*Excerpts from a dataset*
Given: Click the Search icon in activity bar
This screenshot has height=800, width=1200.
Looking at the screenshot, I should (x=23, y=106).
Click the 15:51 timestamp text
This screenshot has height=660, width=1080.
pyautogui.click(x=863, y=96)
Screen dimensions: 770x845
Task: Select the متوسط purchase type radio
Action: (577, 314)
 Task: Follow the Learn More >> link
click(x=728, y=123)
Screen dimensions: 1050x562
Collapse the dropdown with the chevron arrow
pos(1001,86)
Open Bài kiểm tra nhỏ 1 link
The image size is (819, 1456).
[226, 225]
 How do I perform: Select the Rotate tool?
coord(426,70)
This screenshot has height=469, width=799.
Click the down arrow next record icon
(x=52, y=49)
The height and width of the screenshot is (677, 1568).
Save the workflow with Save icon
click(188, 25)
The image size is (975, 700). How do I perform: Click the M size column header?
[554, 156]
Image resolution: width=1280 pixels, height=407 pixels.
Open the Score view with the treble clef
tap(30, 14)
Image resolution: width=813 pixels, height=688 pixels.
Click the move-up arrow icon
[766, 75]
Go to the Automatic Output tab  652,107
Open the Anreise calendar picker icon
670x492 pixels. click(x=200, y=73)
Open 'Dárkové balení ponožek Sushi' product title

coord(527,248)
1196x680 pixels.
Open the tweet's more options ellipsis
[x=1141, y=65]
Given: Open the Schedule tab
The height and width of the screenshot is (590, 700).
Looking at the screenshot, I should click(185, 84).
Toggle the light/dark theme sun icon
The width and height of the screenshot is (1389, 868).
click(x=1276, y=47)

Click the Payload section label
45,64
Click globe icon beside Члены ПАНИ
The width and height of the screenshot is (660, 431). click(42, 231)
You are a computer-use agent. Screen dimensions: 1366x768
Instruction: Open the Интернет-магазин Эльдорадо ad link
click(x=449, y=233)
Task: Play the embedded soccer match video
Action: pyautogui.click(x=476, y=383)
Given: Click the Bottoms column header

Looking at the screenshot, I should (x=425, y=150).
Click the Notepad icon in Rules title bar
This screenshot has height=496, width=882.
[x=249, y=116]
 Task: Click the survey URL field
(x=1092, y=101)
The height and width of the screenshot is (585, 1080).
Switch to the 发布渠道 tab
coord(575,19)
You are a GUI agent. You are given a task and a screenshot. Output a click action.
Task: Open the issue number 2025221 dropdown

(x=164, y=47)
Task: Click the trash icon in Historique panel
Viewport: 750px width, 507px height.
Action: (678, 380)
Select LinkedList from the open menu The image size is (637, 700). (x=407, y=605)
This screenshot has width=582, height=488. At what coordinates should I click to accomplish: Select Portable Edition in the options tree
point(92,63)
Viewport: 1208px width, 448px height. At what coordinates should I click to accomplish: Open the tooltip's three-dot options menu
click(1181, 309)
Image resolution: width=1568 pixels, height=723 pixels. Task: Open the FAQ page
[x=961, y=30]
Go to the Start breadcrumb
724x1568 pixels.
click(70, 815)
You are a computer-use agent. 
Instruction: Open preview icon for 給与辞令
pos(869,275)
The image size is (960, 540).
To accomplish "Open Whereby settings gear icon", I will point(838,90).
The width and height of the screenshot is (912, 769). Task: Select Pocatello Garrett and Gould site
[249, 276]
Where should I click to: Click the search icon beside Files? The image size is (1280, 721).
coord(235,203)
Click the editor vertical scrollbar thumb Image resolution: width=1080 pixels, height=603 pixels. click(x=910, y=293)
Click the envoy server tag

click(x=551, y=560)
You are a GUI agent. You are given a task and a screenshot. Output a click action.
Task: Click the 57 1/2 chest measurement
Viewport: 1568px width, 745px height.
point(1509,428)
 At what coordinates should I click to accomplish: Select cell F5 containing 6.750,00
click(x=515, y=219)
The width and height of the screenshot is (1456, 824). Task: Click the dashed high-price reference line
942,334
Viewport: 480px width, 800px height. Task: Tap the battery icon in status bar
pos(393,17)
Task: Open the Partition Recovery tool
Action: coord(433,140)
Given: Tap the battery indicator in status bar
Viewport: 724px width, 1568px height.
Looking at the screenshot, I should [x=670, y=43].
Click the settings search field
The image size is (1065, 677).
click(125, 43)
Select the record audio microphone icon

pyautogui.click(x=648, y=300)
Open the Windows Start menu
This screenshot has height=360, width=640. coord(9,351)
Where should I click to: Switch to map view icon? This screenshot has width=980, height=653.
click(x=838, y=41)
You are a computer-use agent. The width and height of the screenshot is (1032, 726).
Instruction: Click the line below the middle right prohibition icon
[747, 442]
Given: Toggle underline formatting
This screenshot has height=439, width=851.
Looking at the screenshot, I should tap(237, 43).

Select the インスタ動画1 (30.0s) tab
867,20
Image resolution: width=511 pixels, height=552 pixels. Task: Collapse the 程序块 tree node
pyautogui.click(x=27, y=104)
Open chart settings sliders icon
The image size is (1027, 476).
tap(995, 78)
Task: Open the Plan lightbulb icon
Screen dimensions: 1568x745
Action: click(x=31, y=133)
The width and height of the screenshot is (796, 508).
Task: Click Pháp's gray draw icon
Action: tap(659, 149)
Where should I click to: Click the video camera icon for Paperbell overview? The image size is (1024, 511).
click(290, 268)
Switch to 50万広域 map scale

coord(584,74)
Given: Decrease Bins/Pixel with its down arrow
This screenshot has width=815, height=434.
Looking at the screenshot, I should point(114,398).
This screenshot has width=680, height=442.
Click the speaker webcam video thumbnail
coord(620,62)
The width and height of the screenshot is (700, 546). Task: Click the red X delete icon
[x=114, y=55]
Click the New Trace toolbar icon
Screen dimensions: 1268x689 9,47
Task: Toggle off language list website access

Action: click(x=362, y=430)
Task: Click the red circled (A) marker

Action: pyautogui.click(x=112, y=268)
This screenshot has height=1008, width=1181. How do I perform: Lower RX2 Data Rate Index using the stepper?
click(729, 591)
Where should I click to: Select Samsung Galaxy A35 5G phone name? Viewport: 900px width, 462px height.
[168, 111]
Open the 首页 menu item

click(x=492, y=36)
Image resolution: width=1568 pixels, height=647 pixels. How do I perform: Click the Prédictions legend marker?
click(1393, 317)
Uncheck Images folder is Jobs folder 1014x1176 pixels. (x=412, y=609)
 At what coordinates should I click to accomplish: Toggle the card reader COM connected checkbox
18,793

*REQUIREMENT*
What is needed is an exact retyping of every line from the one containing "This screenshot has width=815, height=434." through the final line of the entries, and only those lines.

*FINAL ANSWER*
This screenshot has width=815, height=434.
Looking at the screenshot, I should point(114,398).
This screenshot has width=680, height=442.
Click the speaker webcam video thumbnail
coord(620,62)
The width and height of the screenshot is (700, 546). Task: Click the red X delete icon
[x=114, y=55]
Click the New Trace toolbar icon
Screen dimensions: 1268x689 9,47
Task: Toggle off language list website access

Action: click(x=362, y=430)
Task: Click the red circled (A) marker

Action: pyautogui.click(x=112, y=268)
This screenshot has height=1008, width=1181. How do I perform: Lower RX2 Data Rate Index using the stepper?
click(729, 591)
Where should I click to: Select Samsung Galaxy A35 5G phone name? Viewport: 900px width, 462px height.
[168, 111]
Open the 首页 menu item

click(x=492, y=36)
Image resolution: width=1568 pixels, height=647 pixels. How do I perform: Click the Prédictions legend marker?
click(1393, 317)
Uncheck Images folder is Jobs folder 1014x1176 pixels. (x=412, y=609)
 At what coordinates should I click to accomplish: Toggle the card reader COM connected checkbox
18,793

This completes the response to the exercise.